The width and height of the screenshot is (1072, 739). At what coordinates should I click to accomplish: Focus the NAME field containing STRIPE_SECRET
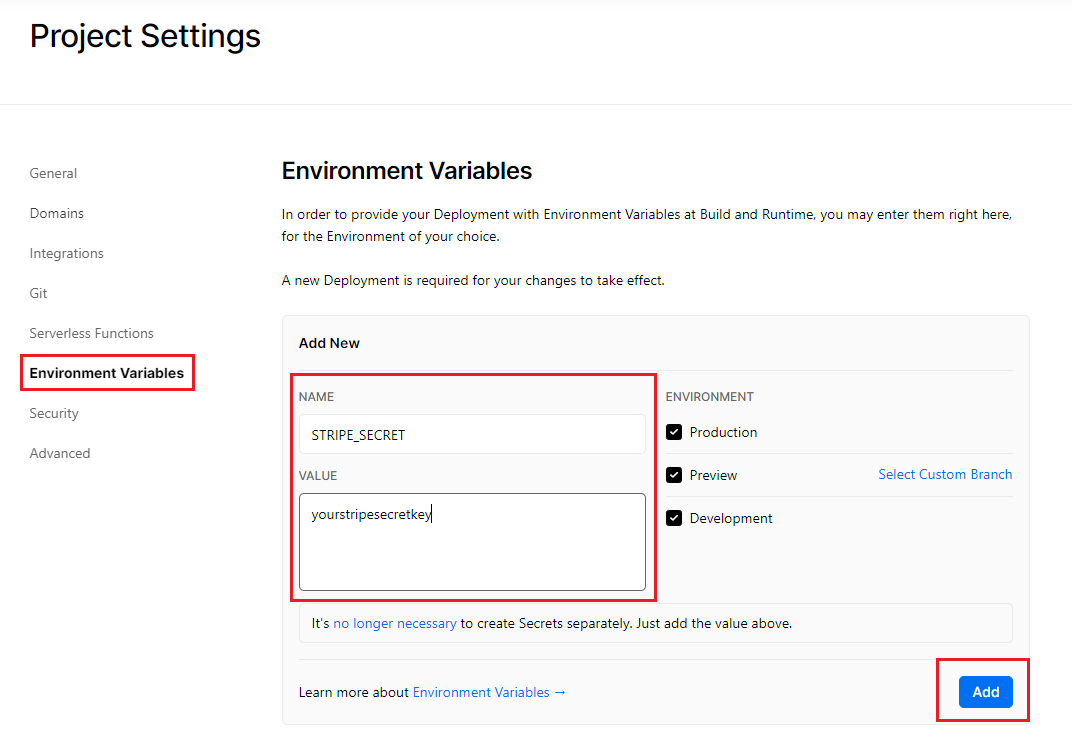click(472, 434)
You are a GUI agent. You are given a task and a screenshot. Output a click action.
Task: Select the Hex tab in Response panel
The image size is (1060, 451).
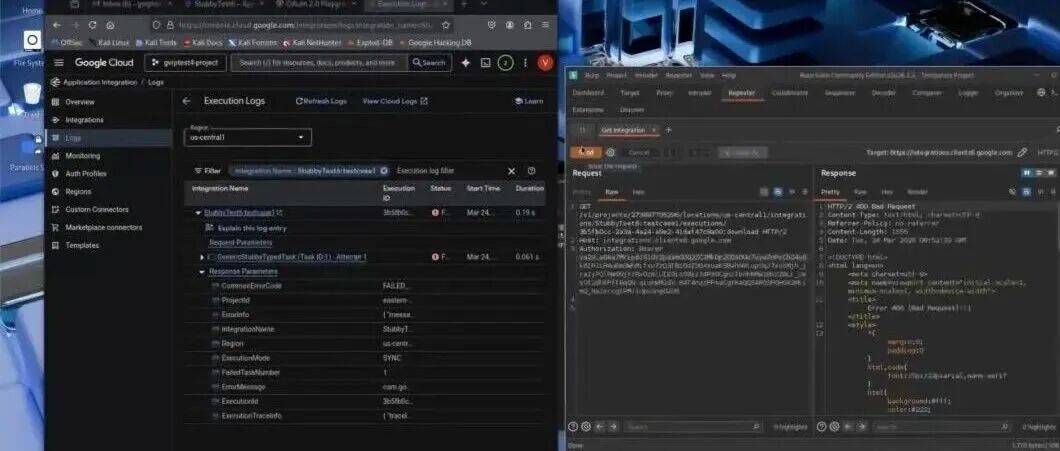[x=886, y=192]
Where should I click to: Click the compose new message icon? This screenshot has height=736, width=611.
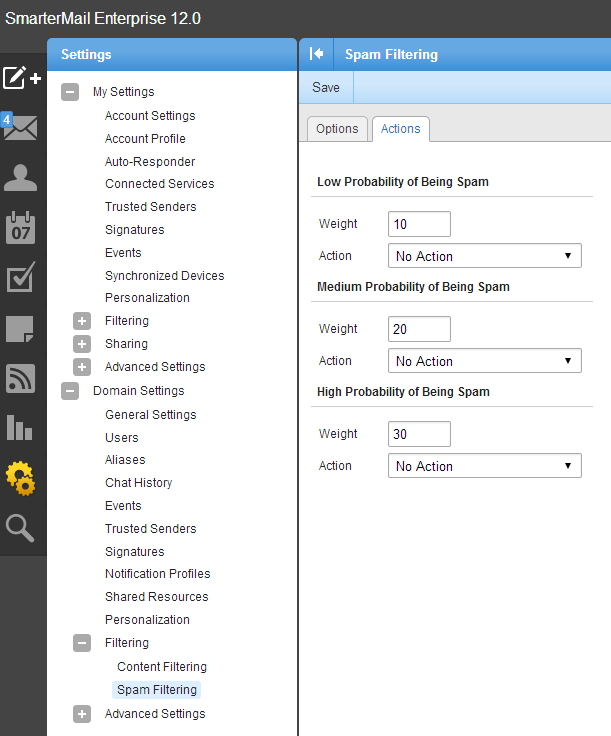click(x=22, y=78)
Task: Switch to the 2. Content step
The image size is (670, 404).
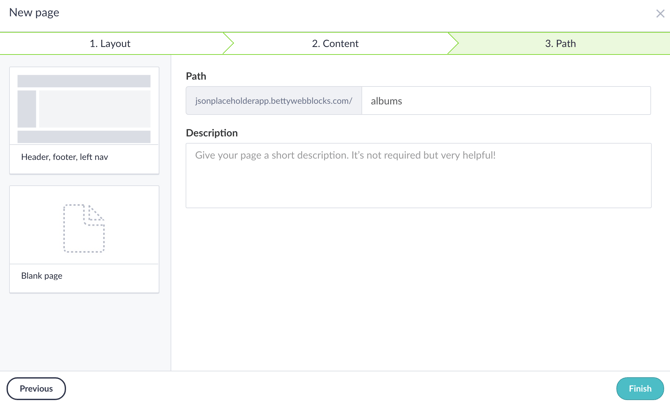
····················
(Brief)
The output should be the lines from the one with "The image size is (1060, 451)." through the end of the material above, both ends included, printed exactly and nothing else. Drop the pictures.

(Exercise answer)
The image size is (1060, 451).
[x=886, y=192]
Where should I click to: Click the compose new message icon? This screenshot has height=736, width=611.
click(x=22, y=78)
Task: Switch to the 2. Content step
The image size is (670, 404).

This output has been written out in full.